- [EXTRACT TO READ]:
It suffices to apply this result here with $q_{J,l}=q_{K,l}=q_{x_l}$ for $l\neq i $ , $q_{J,i}=1$ and $q_{K,i}=q_{x_i}$ (with appropriate re-indexing). This ends the proof.

The following numerical example illustrates the comonotonicity property established in Proposition 3.3.

Example 3.4. Let us consider the same pool as in Example 3.2 with participants partitioned into two groups: 60% of them are subject to a death probability equal to 0.1 and the remaining 40% of them to a death probability equal to 0.2, with $a_i=1$ for all i. The functions $s\mapsto\textrm{E}[X_i|S_n=s]$ are displayed in Figure 2 for $n\in\{10,100\}$ for a participant in group 1 or in group 2. The increasingness established in Proposition 3.3 is clearly visible there.

Figure 2. Functions $s\mapsto\textrm{E}[X_i|S_n=s]$ for $n=10$ (left panel) and $n=100$ (right panel) for a participant in group 1 (continuous line) and in group 2 (broken line) in the pool described in Example 3.2.

4 Varying amounts of contribution

4.1 Risk elimination

When contributions vary among participants, some structure must be imposed on $a_1,\ldots,a_n$ to get diversification within the survivor fund, as shown by the following example which appears to be similar to developments in Section 2.3.2.

Example 4.1. Let $a_i$ be even integers except for the odd integer $a_1$ . Then, $X_1=a_1$ when $S_n$ is odd and $X_1=0$ when $S_n$ is even so that $\textrm{E}[X_1|S_n]=X_1$ and no diversification operates for participant 1.

- [EXERCISES TO COMPLETE]:
1: From the survivor fund passage, extract the text starting at "4 Varying amounts" and ending at "for participant 1.".
2: Continue the survivor fund passage from the point where it stops.

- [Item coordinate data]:
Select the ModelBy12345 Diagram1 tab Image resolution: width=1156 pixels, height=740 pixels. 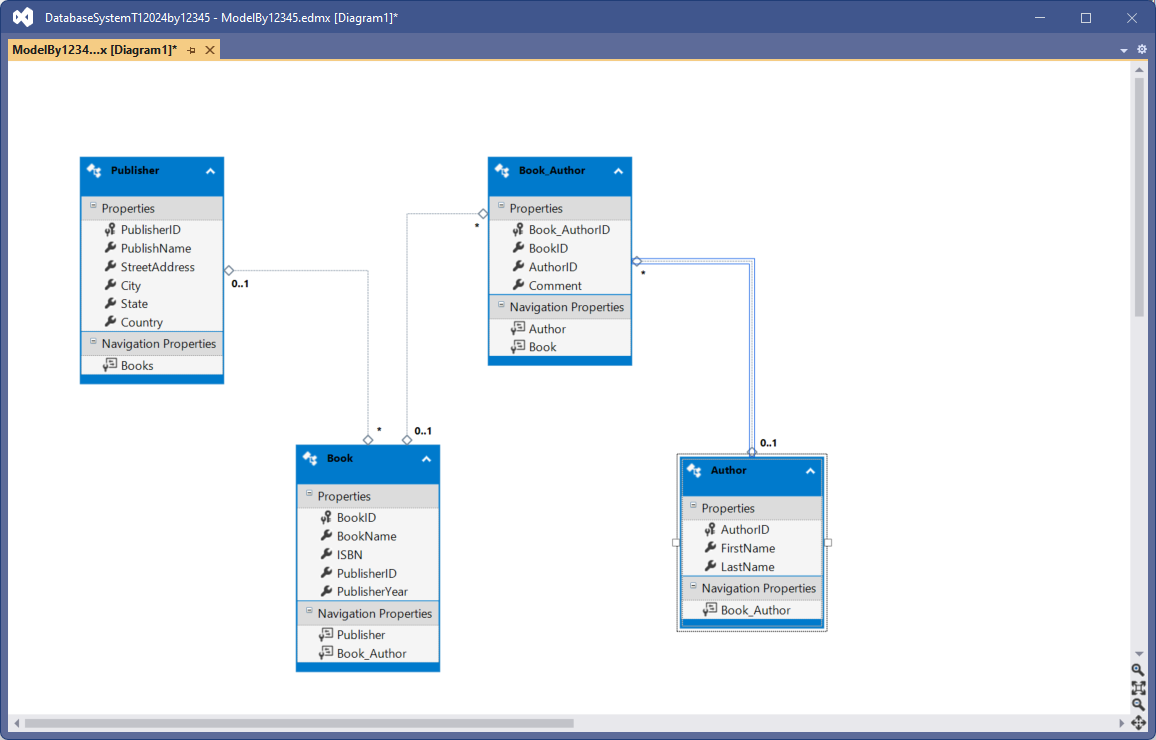pos(94,50)
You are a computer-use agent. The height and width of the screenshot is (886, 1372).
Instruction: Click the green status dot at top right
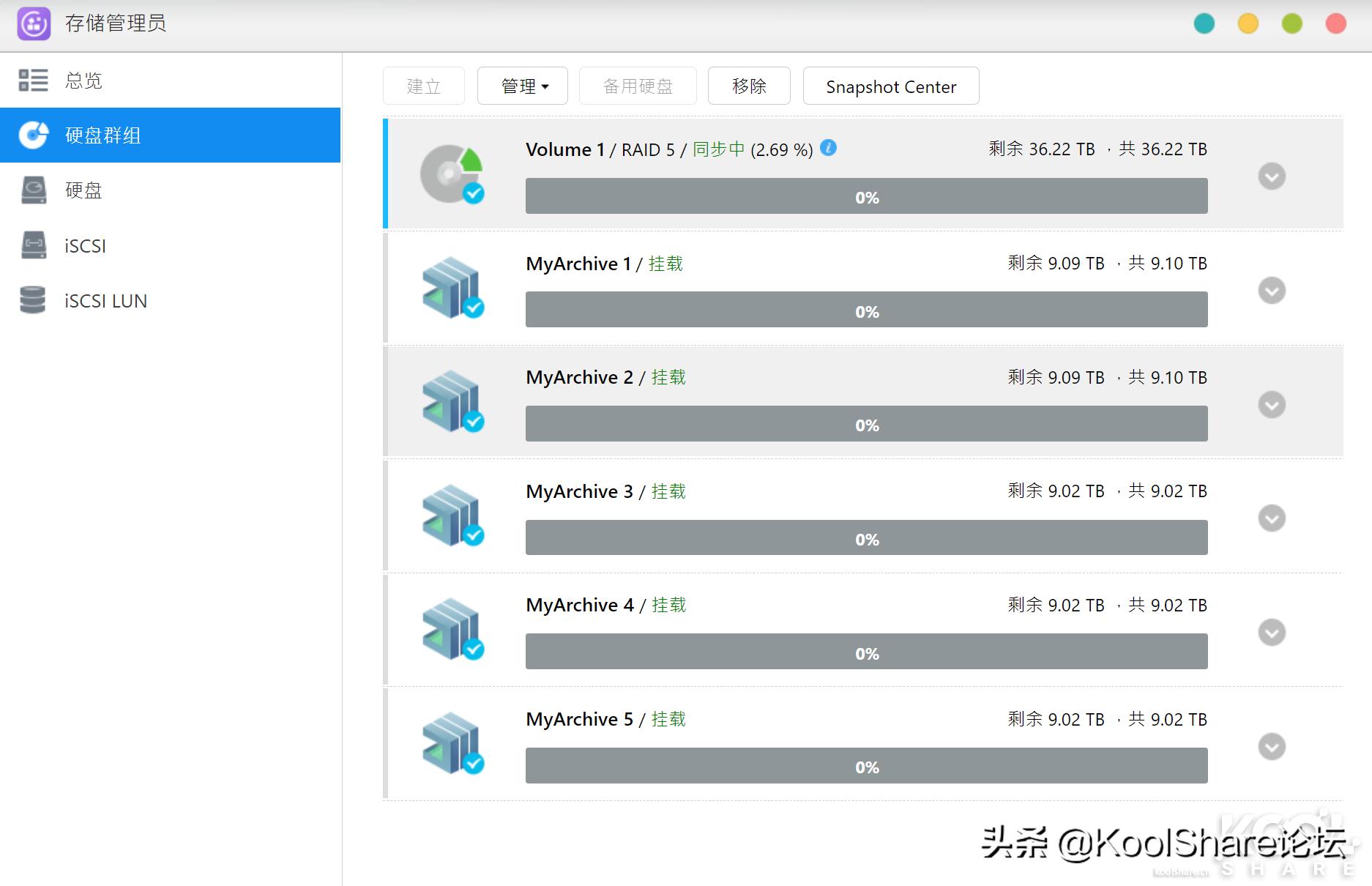tap(1291, 23)
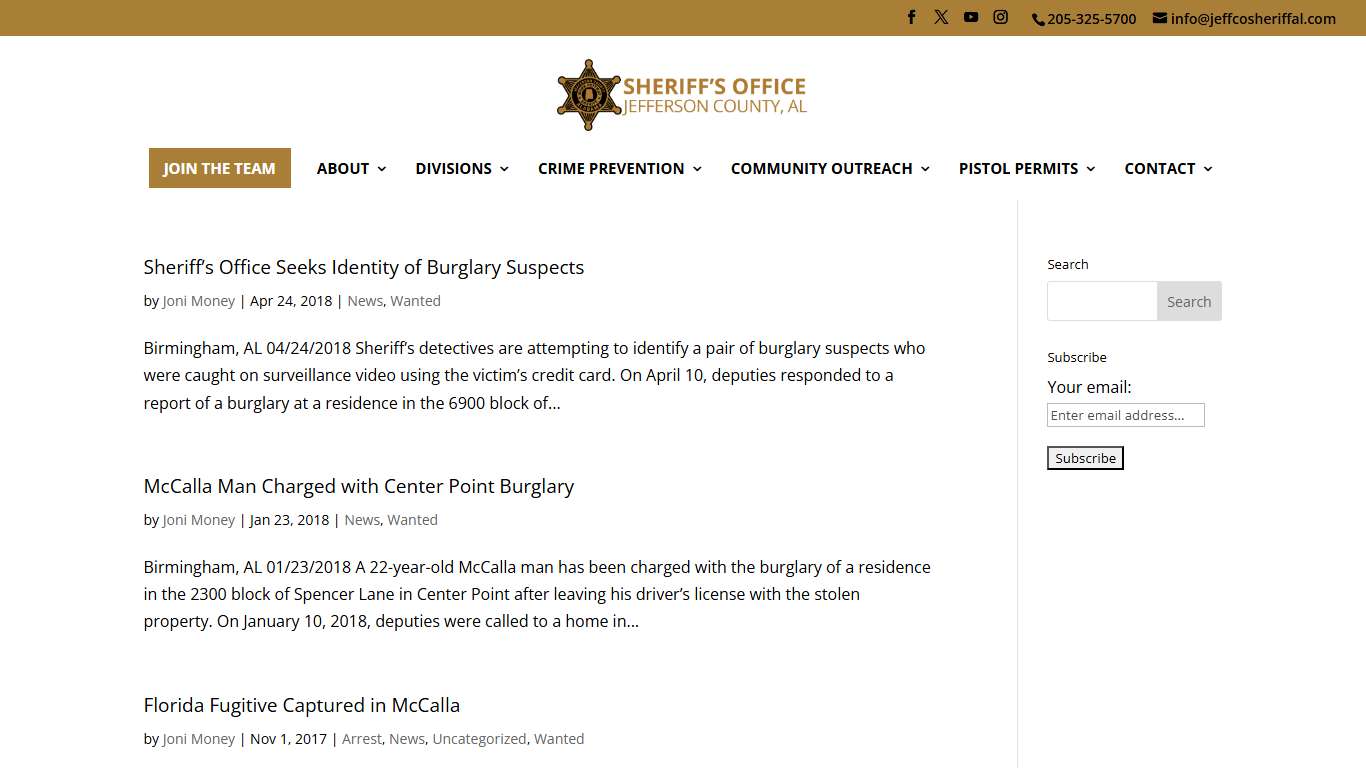Open the DIVISIONS navigation menu

click(454, 168)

- [EXPECTED RESPONSES]:
1:
4 Varying amounts of contribution

4.1 Risk elimination

When contributions vary among participants, some structure must be imposed on $a_1,\ldots,a_n$ to get diversification within the survivor fund, as shown by the following example which appears to be similar to developments in Section 2.3.2.

Example 4.1. Let $a_i$ be even integers except for the odd integer $a_1$ . Then, $X_1=a_1$ when $S_n$ is odd and $X_1=0$ when $S_n$ is even so that $\textrm{E}[X_1|S_n]=X_1$ and no diversification operates for participant 1.

2:
The difference between the present paper and the previous works devoted to conditional mean risk sharing rule appears to be the knowledge of amounts that could be lost and can identify the participant who died in some extreme cases. To solve this issue, we assume in this section that only a limited choice is offered to participants for the amounts of contribution. Precisely, we assume that participants choose their level of contributions within a predefined menu $b_j = a + k_j \cdot h$ , for $j=1,2,\ldots,p$ , for consecutive $k_j\in\mathbb{N}$ and $p\in\mathbb{N}$ . The number of possible contributions p in this predefined menu $\{b_{1},\ldots,b_p\}$ does not vary with n. Theoretical results are valid for any p but diversification is better and the proposed approximations are more accurate when p is smaller. The predefined menu still contains Example 4.1 as special case. However, participant 1 is now part of a pool of others with the same accumulated distribution $a_1$ .

Let $\mathcal{G}_{j}=\{i|a_{i}=b_{j}\}$ be the group of participants with accumulated contribution equal to $b_{j}$ , $j=1,2,\ldots,p$ . Then,

(4.1) \begin{equation}S_{j,n}=\sum_{i\in \mathcal{G}_{j}}X_{i}=b_{j}\sum_{i\in \mathcal{G}_{j}}\left( 1-I_{i}\right)\end{equation}

is the total amount of mortality credits generated by group $\mathcal{G}_{j}$ . Henceforth, we denote as $n_j=\#\mathcal{G}_{j}$ the number of participants in group j, with accumulated contribution $a_i=b_j$ .

We are now in a position to assess diversification effects within survivor funds, under conditional mean risk sharing rule when contributions are selected from a predefined menu (limited heterogeneity) by keeping p fixed when n increases. In this way, we can show that full risk elimination is still possible provided all group sizes $n_j$ tend to infinity. This is precisely stated next.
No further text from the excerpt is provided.